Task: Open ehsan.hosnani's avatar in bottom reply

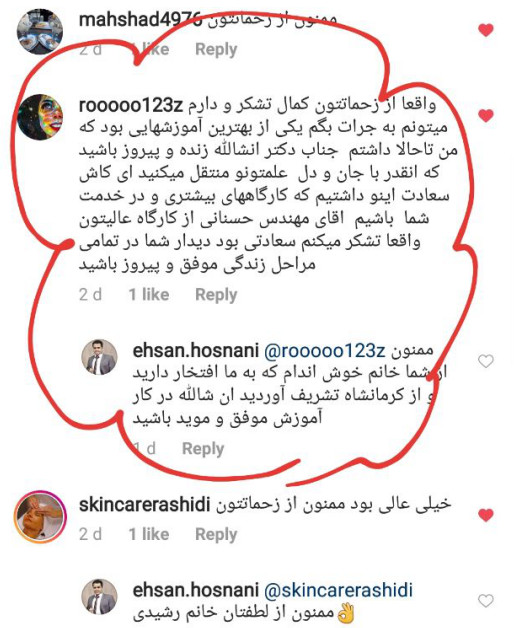Action: click(99, 597)
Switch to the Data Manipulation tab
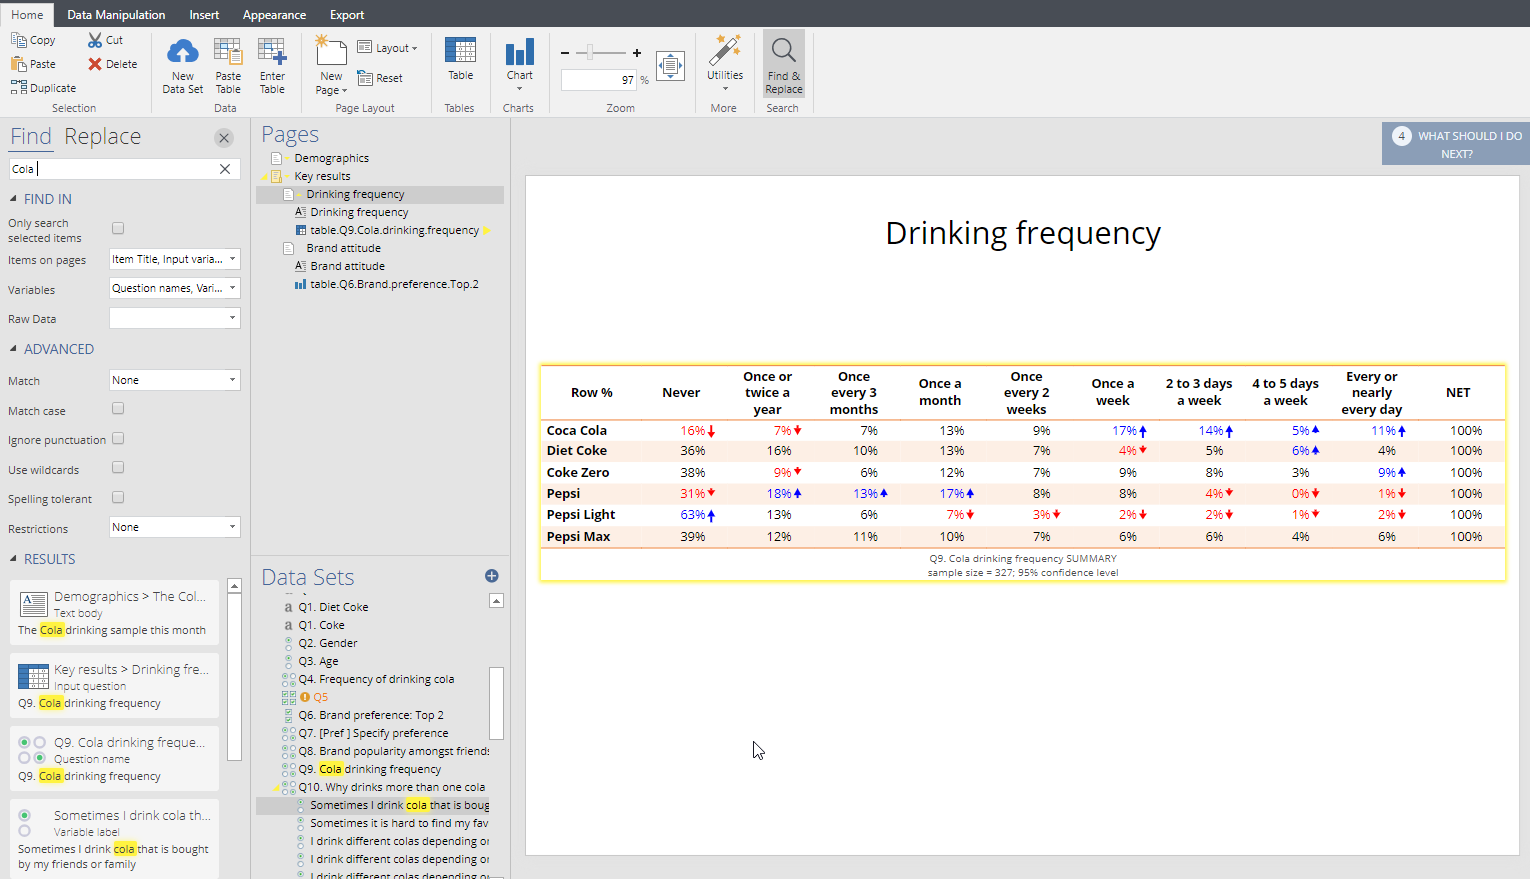The height and width of the screenshot is (879, 1530). tap(116, 15)
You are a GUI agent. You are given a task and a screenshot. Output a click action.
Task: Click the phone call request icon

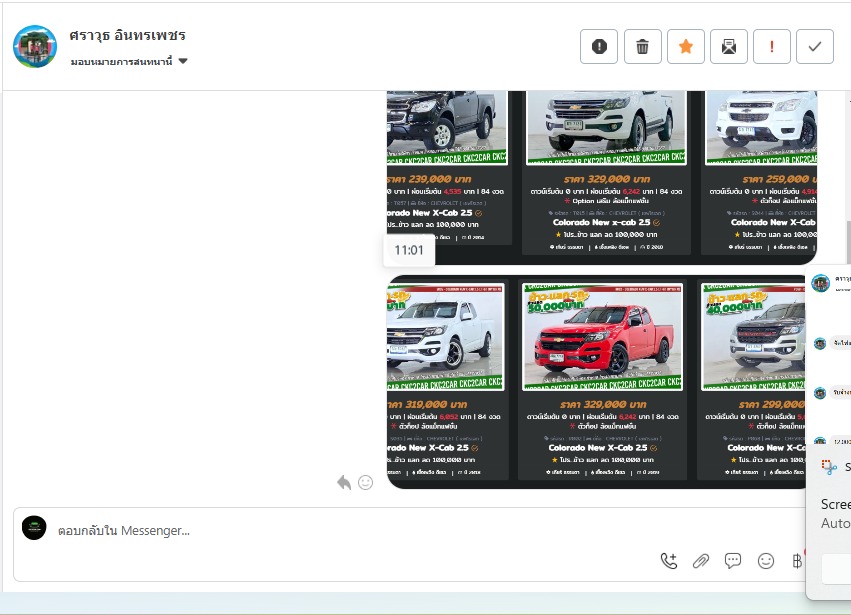(669, 561)
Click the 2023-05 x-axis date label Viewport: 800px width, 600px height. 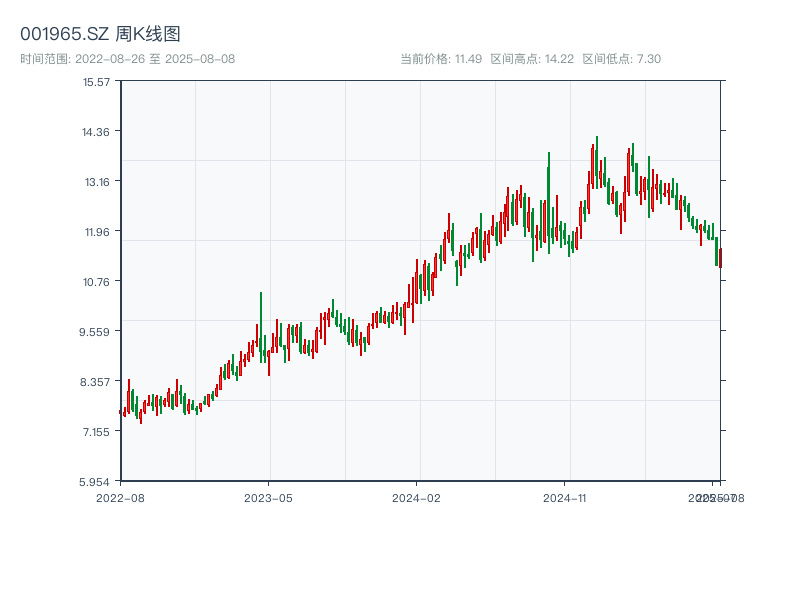tap(268, 497)
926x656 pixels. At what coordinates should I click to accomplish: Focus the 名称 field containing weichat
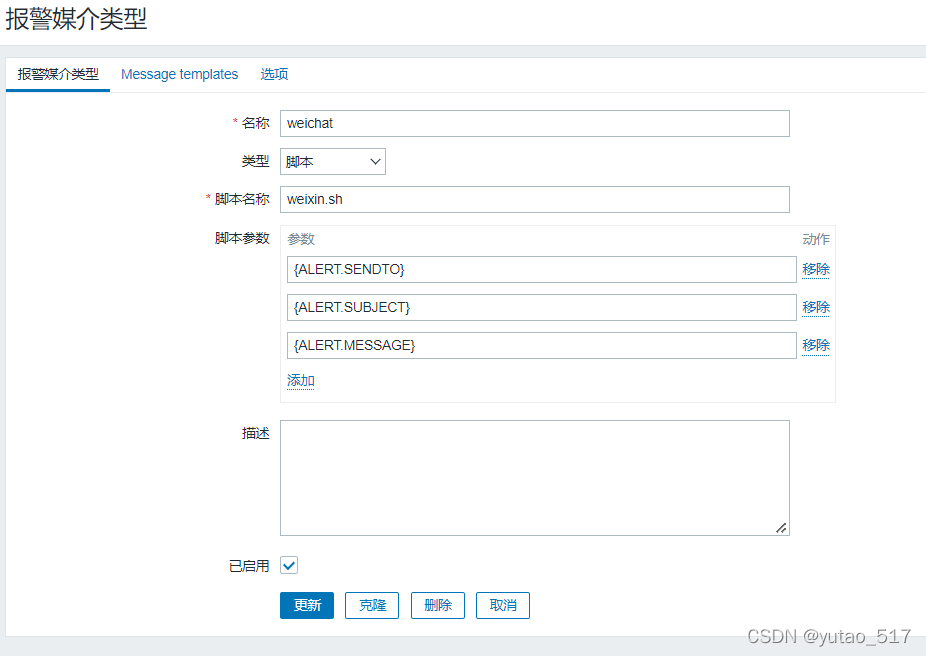[x=534, y=123]
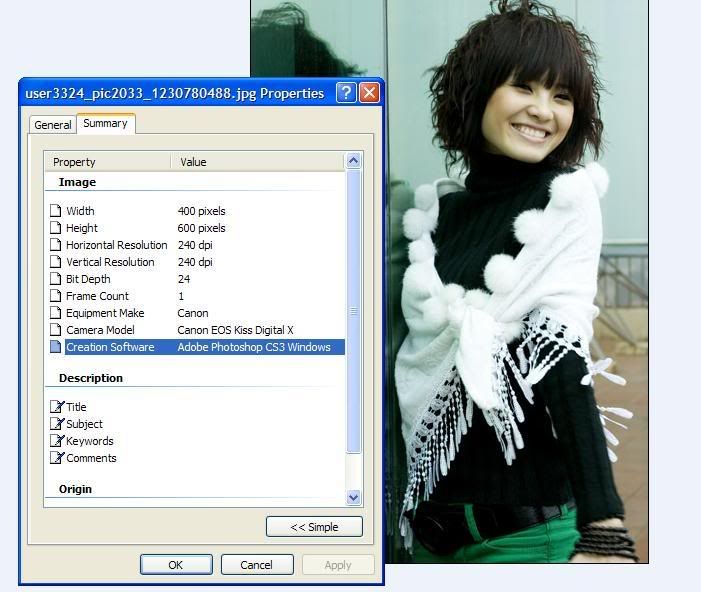Viewport: 701px width, 592px height.
Task: Close the Properties dialog window
Action: [369, 93]

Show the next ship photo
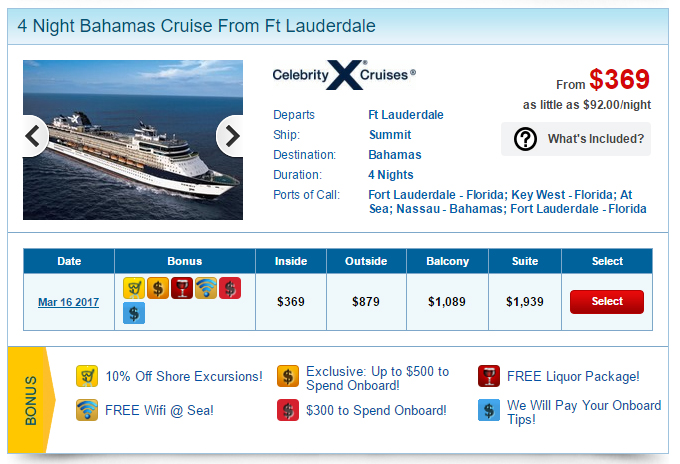(230, 136)
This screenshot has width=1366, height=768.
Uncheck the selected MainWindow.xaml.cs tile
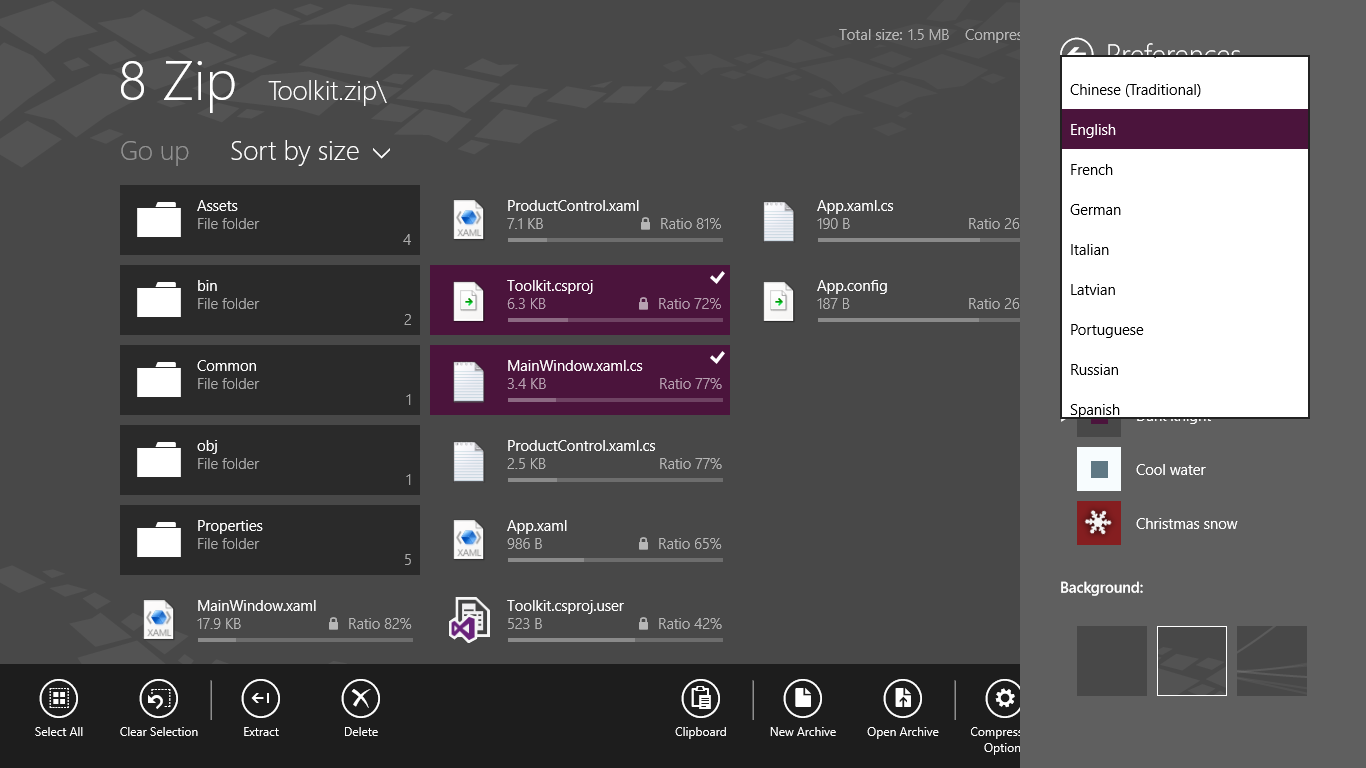pyautogui.click(x=580, y=380)
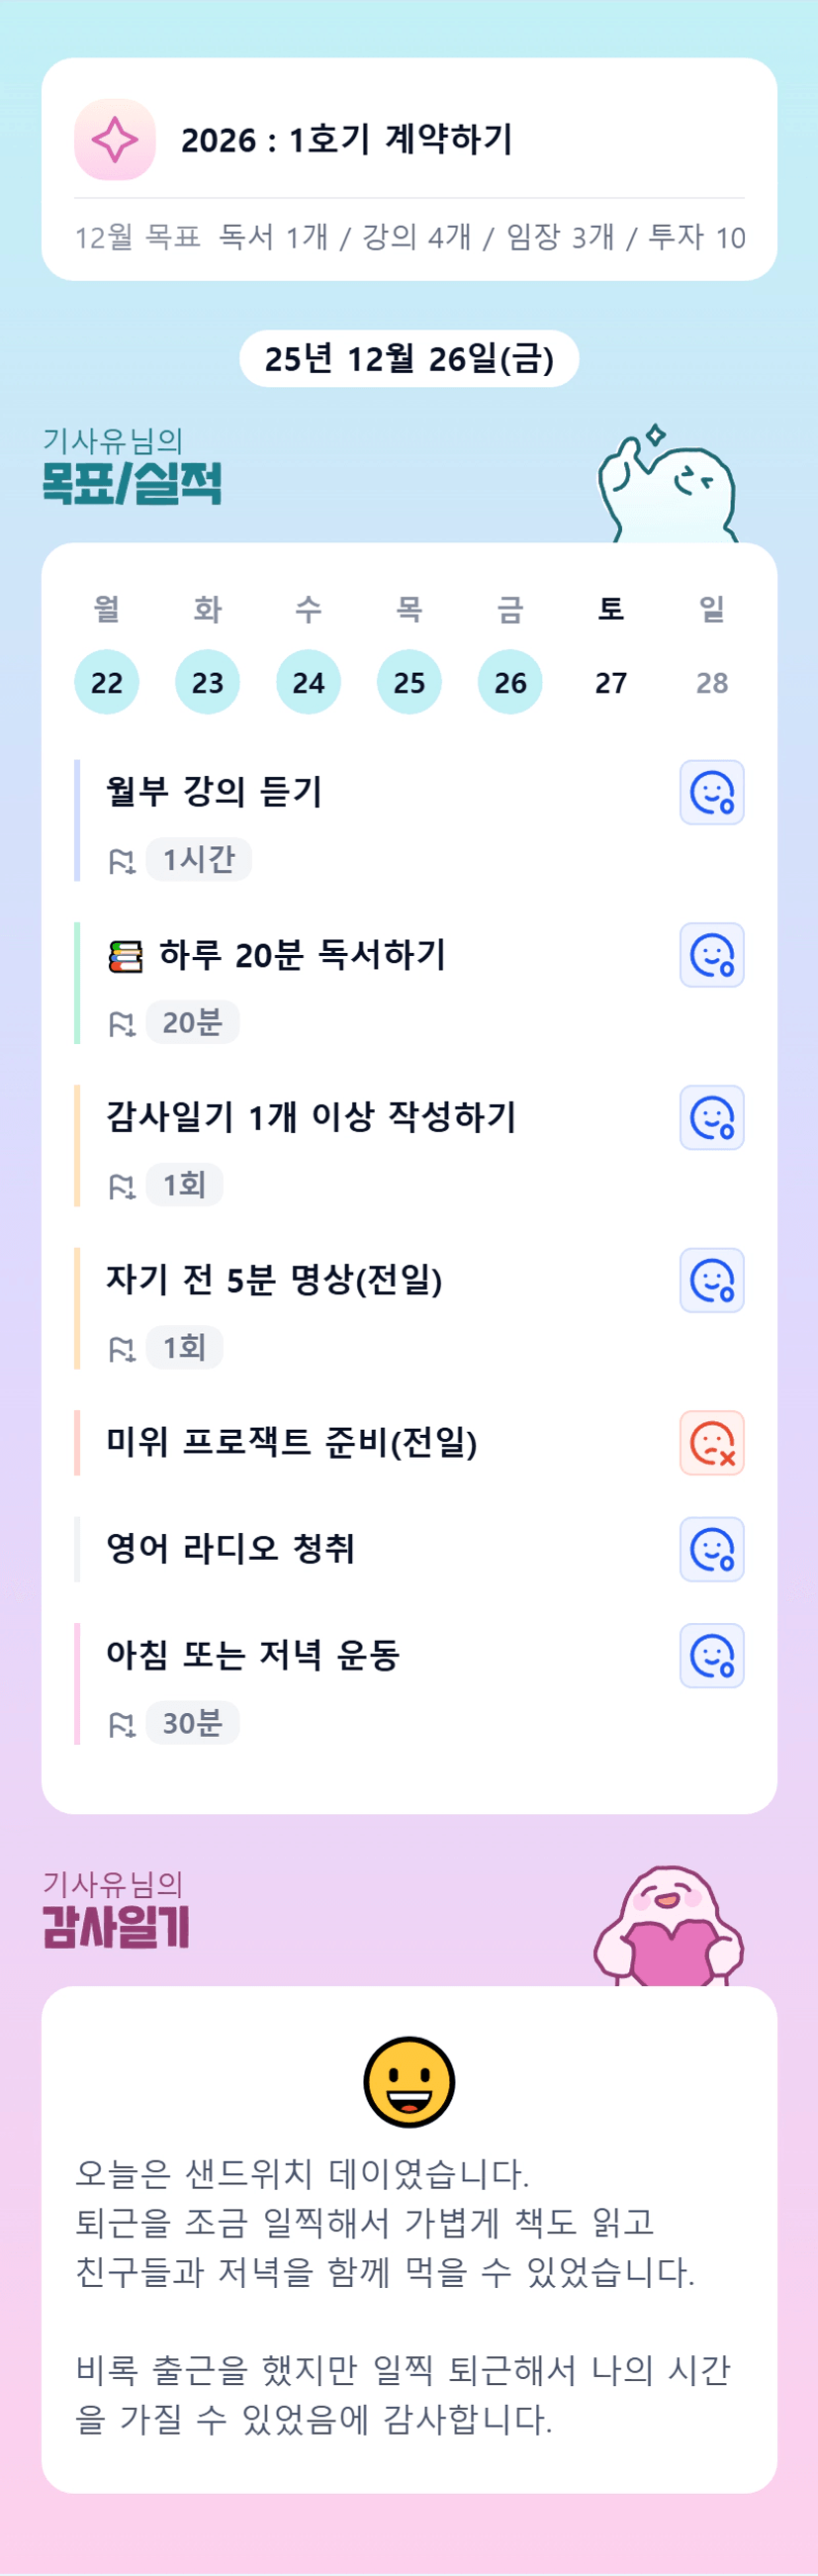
-=-=-=-=-
Only the lines from the one containing "This screenshot has width=1366, height=768." through the last line of the entries above, both included, belong in the answer, written out exactly; pictures do not.

This screenshot has width=1366, height=768.
Uncheck the selected MainWindow.xaml.cs tile
pyautogui.click(x=580, y=380)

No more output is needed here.